» **CONSIGNE**: Dans l'extrait sur l'intervention russe en Syrie, relevez tous les pays désignés par leur nom, dans l'ordre de leur première apparition. Ne retenez pas ceux qui n'apparaissent que sous forme d'adjectif.

» **TEXTE DE LA PAGE**:
******
Les pièces qui se déplacent sur l’échiquier géopolitique – agendas divers des membres d’une coalition hétéroclite bombardant Daech en Syrie et en Irak, accord Etats-Unis-Iran, guerre de destruction menée par l’Arabie saoudite au Yémen, accentuation rapide de la présence militaire russe en Syrie en pleine «crise ukrainienne», permanence d’une descente aux enfers dans un Irak où l’administration américaine était censée faire du «nation building» – ont offert une ouverture utilisée par le pouvoir autoritaire de Poutine. Aleksei Makarkin, qui dirige à Moscou le Centre pour les techniques politiques, explique sans détour: «Le but de la Russie est de défendre Assad; quiconque est contre lui est un facteur de déstabilisation; la Russie veut qu’Assad soit intégré dans un processus de négociation à partir d’une position de force.» (International New York Times, 3-4 octobre 2015) Pour cela, une précondition doit être remplie: assurer fermement le contrôle sur la région dont Lattaquié est le centre et qui est le fief du régime de Bachar el-Assad. La présence de forces rebelles – islamistes – implantées depuis des mois dans le nord-ouest de la Syrie menaçait ce fief. Or, il constitue de même le seul point d’appui militaire pour la Russie sur la Méditerranée.
******
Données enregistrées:
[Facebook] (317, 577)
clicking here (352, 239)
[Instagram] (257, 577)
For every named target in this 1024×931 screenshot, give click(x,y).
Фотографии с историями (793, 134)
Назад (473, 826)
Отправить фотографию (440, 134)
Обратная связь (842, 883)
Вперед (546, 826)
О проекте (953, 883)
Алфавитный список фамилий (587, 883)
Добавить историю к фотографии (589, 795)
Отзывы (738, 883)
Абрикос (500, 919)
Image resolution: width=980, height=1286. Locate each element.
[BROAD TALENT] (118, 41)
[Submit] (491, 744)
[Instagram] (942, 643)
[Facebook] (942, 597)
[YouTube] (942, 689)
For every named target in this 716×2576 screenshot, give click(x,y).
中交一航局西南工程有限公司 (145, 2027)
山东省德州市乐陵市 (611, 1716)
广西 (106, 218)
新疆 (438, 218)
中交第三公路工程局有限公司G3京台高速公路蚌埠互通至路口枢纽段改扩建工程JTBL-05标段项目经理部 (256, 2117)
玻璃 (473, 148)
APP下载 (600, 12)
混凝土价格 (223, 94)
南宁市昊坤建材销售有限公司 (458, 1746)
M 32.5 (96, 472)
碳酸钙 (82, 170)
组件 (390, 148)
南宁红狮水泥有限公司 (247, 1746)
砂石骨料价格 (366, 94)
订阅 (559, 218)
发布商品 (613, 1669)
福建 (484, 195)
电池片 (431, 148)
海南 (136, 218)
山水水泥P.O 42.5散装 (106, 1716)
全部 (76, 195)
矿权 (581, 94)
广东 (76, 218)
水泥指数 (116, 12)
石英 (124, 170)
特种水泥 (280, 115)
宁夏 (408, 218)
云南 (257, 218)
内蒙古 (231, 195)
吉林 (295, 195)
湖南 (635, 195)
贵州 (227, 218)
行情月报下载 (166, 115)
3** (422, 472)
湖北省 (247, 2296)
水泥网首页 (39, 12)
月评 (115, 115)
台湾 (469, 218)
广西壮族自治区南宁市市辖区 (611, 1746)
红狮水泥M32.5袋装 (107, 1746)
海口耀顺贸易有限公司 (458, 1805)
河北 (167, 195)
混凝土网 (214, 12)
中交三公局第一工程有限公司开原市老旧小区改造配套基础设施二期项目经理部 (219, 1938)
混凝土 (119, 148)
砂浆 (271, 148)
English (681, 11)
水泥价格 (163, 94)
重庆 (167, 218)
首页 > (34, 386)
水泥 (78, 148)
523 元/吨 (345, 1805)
******
» **CORRIGÉ**: Syrie, Irak, Etats-Unis, Iran, Arabie saoudite, Yémen, Russie